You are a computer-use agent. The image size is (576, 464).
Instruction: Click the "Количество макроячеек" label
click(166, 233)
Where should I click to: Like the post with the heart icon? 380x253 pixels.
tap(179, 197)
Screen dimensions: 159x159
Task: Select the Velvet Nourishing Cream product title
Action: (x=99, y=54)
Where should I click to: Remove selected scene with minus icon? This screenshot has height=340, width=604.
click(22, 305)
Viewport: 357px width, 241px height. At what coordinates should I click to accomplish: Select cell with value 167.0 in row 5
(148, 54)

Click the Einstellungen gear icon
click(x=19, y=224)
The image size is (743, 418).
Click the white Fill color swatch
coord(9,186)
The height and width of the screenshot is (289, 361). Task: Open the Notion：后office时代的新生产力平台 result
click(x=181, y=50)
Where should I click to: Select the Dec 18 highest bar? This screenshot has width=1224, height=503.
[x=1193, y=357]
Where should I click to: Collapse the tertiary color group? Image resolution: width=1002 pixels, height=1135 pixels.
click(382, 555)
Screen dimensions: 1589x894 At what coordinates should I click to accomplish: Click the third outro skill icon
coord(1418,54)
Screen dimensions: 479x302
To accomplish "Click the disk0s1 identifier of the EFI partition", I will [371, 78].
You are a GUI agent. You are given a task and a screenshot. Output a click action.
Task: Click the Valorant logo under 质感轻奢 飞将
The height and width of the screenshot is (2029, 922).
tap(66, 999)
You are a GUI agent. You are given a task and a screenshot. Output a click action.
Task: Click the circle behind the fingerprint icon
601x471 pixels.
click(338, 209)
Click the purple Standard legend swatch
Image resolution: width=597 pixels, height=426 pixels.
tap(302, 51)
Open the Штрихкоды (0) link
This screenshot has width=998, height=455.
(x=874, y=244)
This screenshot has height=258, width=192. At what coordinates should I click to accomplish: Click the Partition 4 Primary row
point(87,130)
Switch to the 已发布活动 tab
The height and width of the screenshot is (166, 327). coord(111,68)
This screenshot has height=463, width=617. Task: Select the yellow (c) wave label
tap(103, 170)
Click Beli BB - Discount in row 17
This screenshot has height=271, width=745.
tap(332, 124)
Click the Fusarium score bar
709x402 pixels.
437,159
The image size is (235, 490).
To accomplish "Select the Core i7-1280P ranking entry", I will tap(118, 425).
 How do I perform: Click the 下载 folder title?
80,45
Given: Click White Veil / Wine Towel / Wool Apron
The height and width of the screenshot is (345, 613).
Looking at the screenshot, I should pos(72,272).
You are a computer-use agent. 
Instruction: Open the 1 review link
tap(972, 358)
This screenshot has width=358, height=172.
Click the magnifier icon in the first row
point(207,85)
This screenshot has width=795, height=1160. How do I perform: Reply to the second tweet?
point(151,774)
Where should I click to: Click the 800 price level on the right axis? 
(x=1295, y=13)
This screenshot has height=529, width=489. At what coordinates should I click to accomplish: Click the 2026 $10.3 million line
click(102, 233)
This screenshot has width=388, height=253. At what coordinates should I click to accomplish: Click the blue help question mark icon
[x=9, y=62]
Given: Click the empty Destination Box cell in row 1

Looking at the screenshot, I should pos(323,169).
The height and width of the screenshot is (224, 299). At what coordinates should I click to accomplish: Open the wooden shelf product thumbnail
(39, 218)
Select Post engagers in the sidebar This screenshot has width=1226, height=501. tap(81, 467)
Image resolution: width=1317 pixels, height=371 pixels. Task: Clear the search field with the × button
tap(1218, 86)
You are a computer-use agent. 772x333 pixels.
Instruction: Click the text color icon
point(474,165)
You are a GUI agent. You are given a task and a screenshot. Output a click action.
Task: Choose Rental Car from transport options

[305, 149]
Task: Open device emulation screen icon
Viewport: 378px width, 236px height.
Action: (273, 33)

◆ Aim of the exercise: Quote word for word everything from the start of the material down to the line that contains "click(x=19, y=224)", including both the first line and that line.

◆ Response for this exercise:
You are a computer-use agent. The image size is (576, 464).
Instruction: Click the "Количество макроячеек" label
click(166, 233)
Where should I click to: Like the post with the heart icon? 380x253 pixels.
tap(179, 197)
Screen dimensions: 159x159
Task: Select the Velvet Nourishing Cream product title
Action: (x=99, y=54)
Where should I click to: Remove selected scene with minus icon? This screenshot has height=340, width=604.
click(22, 305)
Viewport: 357px width, 241px height. At what coordinates should I click to accomplish: Select cell with value 167.0 in row 5
(148, 54)

Click the Einstellungen gear icon
click(x=19, y=224)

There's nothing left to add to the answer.